Ce film n’atteint pas son modèle : la crainte de l’immobilisme se vérifie en partie, les personnages ne sont pas aussi charismatiques que ceux de Vicenzo Natali (certains sont même bien trop caricaturaux !), les explications ou hypothèses émises par les protagonistes ne sont pas toujours convaincantes, et la dernière scène n’apporte strictement rien alors qu’une fin en suspens (comme celle de "Cube") aurait été amplement préférable pour prolonger nos tourments au-delà du générique. Heureusement, on parvient quand même à mordre à l’hameçon, car la tension est palpable et on ne peut s’empêcher de se demander ce que l’on ferait dans une telle situation, un peu comme dans un épisode de la série dystopique "Black Mirror".
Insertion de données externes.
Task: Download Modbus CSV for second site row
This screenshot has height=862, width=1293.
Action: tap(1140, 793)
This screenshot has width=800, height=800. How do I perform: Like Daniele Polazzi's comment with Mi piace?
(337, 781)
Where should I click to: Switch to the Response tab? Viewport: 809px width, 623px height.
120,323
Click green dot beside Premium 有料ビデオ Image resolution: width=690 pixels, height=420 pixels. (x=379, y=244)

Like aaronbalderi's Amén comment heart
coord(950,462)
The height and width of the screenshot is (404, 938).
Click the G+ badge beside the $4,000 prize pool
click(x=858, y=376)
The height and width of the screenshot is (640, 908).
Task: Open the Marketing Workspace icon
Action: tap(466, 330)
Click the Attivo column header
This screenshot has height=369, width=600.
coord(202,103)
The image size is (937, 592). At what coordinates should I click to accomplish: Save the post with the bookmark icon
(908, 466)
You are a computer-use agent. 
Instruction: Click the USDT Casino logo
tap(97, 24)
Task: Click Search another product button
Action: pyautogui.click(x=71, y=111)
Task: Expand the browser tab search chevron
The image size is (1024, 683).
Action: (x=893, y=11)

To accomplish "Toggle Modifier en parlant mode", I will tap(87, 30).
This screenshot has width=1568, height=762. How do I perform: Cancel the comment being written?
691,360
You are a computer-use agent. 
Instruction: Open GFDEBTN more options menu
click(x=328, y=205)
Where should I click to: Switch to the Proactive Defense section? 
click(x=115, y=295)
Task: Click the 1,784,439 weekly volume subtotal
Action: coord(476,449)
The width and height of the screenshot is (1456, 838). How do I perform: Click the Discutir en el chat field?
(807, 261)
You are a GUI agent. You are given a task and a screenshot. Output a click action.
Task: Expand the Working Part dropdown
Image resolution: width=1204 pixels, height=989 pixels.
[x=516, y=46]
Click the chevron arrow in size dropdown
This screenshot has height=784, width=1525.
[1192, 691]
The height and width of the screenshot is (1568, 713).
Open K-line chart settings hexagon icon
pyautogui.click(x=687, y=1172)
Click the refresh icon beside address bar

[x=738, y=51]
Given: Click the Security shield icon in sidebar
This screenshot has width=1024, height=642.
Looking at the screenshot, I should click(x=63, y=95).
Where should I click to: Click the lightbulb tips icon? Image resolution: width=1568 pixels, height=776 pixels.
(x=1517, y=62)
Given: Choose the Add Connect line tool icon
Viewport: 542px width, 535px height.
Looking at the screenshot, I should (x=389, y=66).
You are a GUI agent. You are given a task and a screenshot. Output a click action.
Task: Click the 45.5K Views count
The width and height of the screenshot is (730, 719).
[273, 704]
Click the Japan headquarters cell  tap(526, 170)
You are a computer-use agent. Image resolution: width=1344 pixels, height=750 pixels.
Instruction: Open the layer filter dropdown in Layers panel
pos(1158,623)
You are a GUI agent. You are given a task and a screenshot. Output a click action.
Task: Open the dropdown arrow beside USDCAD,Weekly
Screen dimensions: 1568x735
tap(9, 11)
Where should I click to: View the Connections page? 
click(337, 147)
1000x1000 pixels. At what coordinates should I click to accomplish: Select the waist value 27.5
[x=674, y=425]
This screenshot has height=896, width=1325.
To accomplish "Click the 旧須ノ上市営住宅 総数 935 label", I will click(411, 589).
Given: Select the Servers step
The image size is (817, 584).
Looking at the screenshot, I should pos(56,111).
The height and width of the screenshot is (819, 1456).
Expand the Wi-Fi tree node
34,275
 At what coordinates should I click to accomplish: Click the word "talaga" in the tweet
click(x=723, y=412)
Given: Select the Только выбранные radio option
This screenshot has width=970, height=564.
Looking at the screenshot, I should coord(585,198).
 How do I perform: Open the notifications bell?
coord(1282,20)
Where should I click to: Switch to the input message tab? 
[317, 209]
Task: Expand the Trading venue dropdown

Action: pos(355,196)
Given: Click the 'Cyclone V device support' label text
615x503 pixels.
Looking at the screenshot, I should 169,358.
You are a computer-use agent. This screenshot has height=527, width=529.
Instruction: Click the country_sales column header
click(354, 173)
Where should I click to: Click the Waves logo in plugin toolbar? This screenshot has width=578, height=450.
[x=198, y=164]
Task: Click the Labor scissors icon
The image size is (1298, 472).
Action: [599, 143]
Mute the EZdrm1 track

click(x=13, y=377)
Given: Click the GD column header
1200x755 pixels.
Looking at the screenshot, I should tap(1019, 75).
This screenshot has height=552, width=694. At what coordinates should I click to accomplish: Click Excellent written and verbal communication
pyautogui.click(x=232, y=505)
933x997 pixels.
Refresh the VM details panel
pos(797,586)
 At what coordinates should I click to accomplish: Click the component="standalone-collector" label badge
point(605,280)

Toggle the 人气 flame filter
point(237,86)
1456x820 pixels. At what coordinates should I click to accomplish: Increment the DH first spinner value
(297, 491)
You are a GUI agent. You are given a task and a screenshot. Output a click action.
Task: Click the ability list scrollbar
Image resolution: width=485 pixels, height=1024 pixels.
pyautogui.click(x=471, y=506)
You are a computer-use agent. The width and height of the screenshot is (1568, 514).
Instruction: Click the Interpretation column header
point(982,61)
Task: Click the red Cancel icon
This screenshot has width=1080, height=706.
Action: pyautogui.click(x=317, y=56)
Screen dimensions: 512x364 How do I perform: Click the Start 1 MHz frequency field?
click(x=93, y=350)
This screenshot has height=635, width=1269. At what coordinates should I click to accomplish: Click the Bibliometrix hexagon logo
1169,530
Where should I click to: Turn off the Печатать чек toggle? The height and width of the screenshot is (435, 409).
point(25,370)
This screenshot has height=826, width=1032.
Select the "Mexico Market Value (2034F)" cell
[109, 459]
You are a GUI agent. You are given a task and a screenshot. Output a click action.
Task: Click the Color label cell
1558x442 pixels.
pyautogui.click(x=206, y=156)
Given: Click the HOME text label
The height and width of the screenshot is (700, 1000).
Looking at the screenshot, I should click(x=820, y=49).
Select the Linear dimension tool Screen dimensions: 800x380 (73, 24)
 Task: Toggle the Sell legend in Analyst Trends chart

Ainsi, tout (ou presque) passe dans des sortes de joutes verbales, sous la menace permanente de l'inévitable régularité des mises à mort. Les arguments fusent pour élaborer des tactiques afin de trouver des solutions ou de gagner du temps. Et au fil des échanges, transparaissent les failles de l’âme humaine, un peu à la manière des expériences de Milgram ou de Stanford, qui ont déjà inspiré pas mal d’œuvres (dont le très bon film allemand "L’Expérience" ou encore l’excellent roman d’Amélie Nothomb "Acide sulfurique"). Ici, des hommes et des femmes sont contraints, pour survivre, de faire des alliances et de choisir qui sacrifier à leur place. Finalement tout est prétexte à interroger nos valeurs et nos travers, notre courage ou notre lâcheté, notre éthique ou notre cynisme… Le manichéisme en prend un bon coup et les spectateurs sont alors confrontés à leurs propres pensées (parfois avec effroi) à partir du moment où un jeune homme suggère de voter d’abord pour les plus âgés afin de gagner du temps pour réfléchir aux solutions pour s’en sortir. La boîte de Pandore est alors ouverte : certaines vies ont-elles plus de valeurs que d’autres ? Quid du mantra « les femmes et les enfants d’abord » ? Doit-on prendre en compte les origines, les préférences sexuelles, ou l’utilité comparée des métiers de chacun ? Même si l’on tombe ça et là dans la morale un peu facile, l’ensemble est plutôt flippant et vertigineux !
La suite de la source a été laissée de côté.